Job. Please copy every line of the material below word for word, leaving out the pictures.

(Entries showing where items appear)
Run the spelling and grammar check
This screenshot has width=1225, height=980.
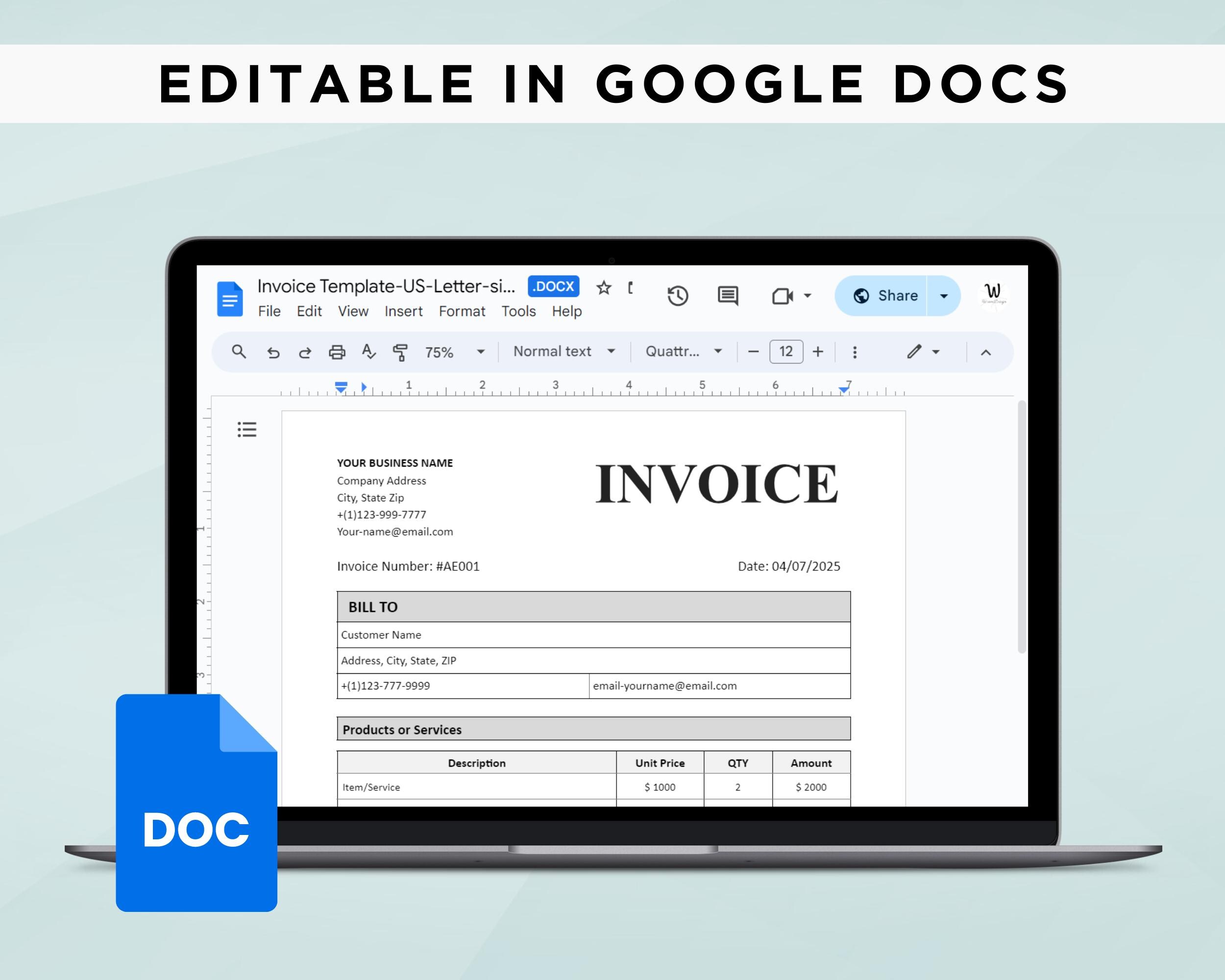click(x=369, y=352)
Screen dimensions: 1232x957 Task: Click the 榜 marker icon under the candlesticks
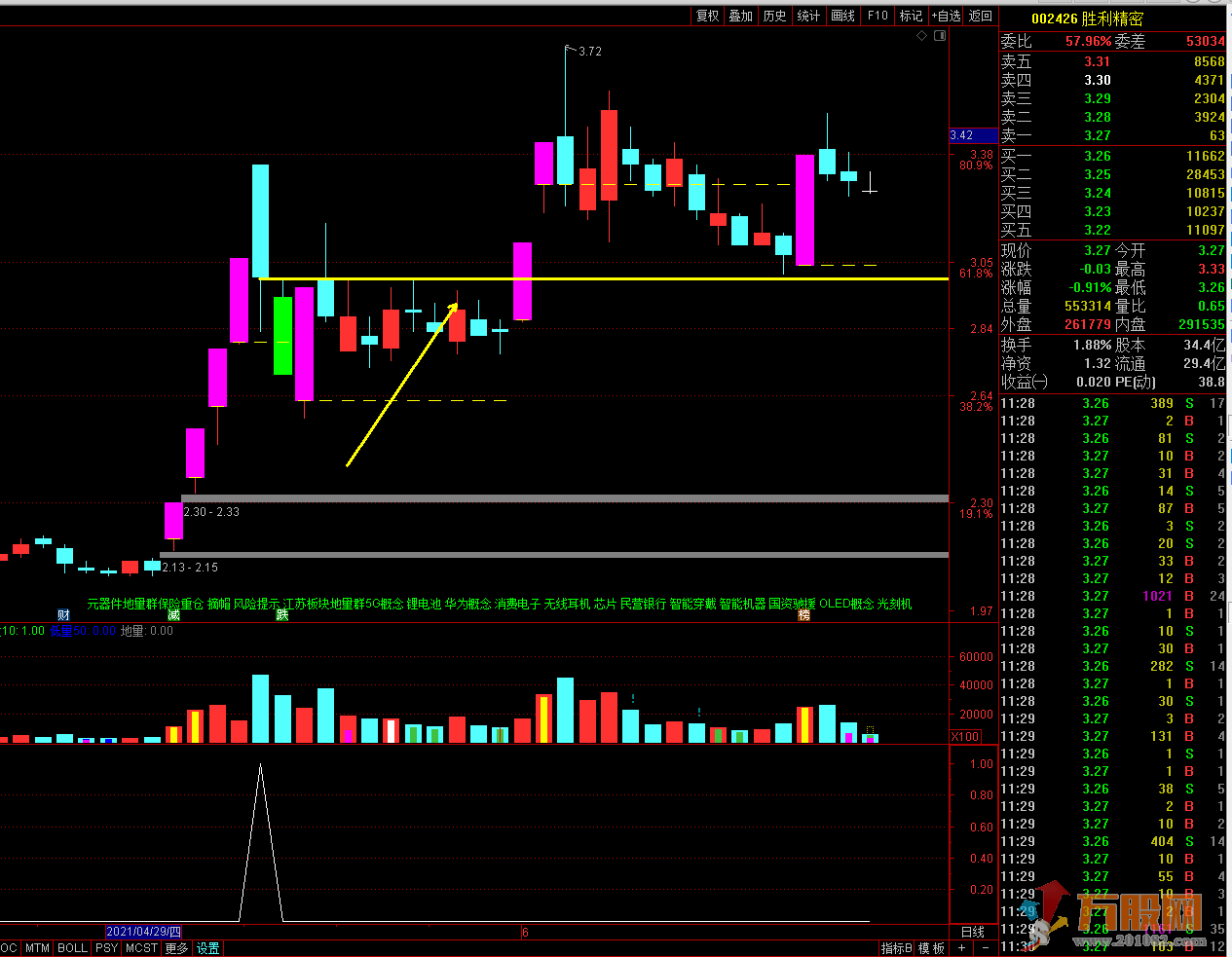pyautogui.click(x=804, y=614)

The output.
Run the spelling and grammar check
This screenshot has width=1225, height=980.
click(x=369, y=352)
Screen dimensions: 1232x957 Task: Click the 榜 marker icon under the candlesticks
pyautogui.click(x=804, y=614)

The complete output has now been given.